Il y a deux ans, visitant pour la première fois l’île de Skyros en Grèce, j’ai découvert qu’au début du 20e siècle, un poète anglais y avait terminé sa vie : Rupert Brooke. Il n’y avait pas habité ; ce fut le fait d’un de ces hasards étranges que le sort, parfois, semble affectionner.
Cette fois j’ai vu la statue de Brooke qui se trouve à la sortie de la ville, surplombant la mer. Il y est représenté comme un jeune dieu grec, nu et triomphant. Pas si étonnant quand on songe qu’il avait reçu de Yeats le titre de « plus beau jeune homme d’Angleterre » (« the handsomest young man in England »). Ses photos le montrent en effet comme un mélange d’Oscar Wilde et de Hugh Grant…
Voici ce que j’écrivais en septembre 07 (c’était sur mon ancien blog, Sablier, et cette note n’est plus disponible) :
Sur la carte de Skyros que je consultais pour voir les routes praticables, j’ai soudain remarqué la mention « Tombe de R. Brooke ». Je me suis demandé qui cela pouvait être et on m’a dit qu’il s’agissait d’un poète anglais. Dès lors, je n’ai eu de cesse d’aller voir cette tombe.
La moitié Sud de l’île, île qui est resserrée en son milieu comme la taille fine d’une jeune fille grecque, présente un aspect très différent de la moitié nord. Elle est aride, dépourvue d’arbres et la végétation se limite à d’étranges buissons semblables à des bonsaïs naturels. C’est aussi une région où se trouvent des zones militaires. Nous avons roulé assez longtemps entre ces pentes peu amènes, avec néanmoins la vue toujours magnifique sur la mer.

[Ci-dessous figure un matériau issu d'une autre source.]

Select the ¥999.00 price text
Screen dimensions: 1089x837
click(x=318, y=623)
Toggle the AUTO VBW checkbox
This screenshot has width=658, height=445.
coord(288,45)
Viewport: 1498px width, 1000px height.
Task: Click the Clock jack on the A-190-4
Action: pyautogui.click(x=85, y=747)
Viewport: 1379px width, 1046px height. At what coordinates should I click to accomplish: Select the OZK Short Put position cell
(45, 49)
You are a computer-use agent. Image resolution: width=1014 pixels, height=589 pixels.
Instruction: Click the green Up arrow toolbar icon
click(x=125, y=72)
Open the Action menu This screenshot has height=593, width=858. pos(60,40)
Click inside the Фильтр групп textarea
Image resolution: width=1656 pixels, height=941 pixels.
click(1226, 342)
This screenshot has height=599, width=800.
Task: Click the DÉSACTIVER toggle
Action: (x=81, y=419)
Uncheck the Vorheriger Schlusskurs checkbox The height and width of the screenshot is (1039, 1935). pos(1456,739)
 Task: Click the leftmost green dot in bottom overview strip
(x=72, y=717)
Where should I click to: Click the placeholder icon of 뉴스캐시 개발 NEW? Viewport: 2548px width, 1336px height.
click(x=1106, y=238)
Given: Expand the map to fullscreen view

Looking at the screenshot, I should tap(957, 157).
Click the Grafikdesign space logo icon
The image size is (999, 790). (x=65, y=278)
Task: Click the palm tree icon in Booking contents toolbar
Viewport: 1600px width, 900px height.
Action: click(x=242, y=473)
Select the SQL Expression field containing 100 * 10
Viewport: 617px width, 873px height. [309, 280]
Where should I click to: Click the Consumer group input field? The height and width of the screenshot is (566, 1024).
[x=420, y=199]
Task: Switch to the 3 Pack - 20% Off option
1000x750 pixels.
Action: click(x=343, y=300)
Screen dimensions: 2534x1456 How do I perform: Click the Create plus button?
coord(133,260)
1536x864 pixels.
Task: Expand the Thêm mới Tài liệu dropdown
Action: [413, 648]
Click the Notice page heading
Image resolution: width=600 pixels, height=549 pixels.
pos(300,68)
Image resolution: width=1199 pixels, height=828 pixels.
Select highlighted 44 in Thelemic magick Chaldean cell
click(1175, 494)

Enfin, dans une petite oliveraie qui est soudain apparue en contrebas de la route, j’ai aperçu une tombe isolée entourée d’une grille de fer forgé peinte en vert.
Je ne connaissais rien de Rupert Brooke, poète anglais mort en Grèce en 1915, à l’âge de 28 ans. L’encyclopédie précise qu’il s’y trouvait avec le corps expéditionnaire anglais pendant la 1e Guerre Mondiale et qu’il est mort subitement, non par fait de guerre, mais d’une pneumonie contractée à la suite d’une piqûre de moustique ( !). Je n’en savais rien quand j’ai vu son tombeau, sauf la date de sa mort qui y est évidemment gravée. Une plaque de marbre apposée au pied de la tombe évoque des sentiments assez lyriques d’amour de sa terre natale. Comme Lord Byron cent ans plus tôt, Brooke est venu en Grèce pour y mourir prématurément d’un destin contraire plutôt que de la rencontre avec un insecte pernicieux. Je ne saurais dire à quel point cette tombe solitaire sous l’ombre des oliviers, perdue au milieu de rien, suscitait une tristesse douce et pénétrante. Qui se souvient encore de lui ? Qui se souvient des disparus ? Je retourne souvent au poème de Lamartine (mis en musique par Brassens), « Pensées des morts ».
Toutes sortes d’informations sur Rupert Brooke, ainsi qu’un choix de poèmes, sur le site « Rupert Brooke on Skyros » (en anglais).
(toutes les photos de cette note sont de l’auteur)
Alexander et moi avons souvent évoqué Rupert Brooke au cours des derniers mois.
Je connaissais son nom sans connaître ses poèmes, qu’Alexander connaissait très bien, évidemment.
C’est vrai qu’il était très beau !
Mais plus récemment, « le plus beau jeune homme d’Angleterre », si Yeats était revenu il aurait été d’accord, c’était Alexander.
L’auteur a fait de très bellles photos.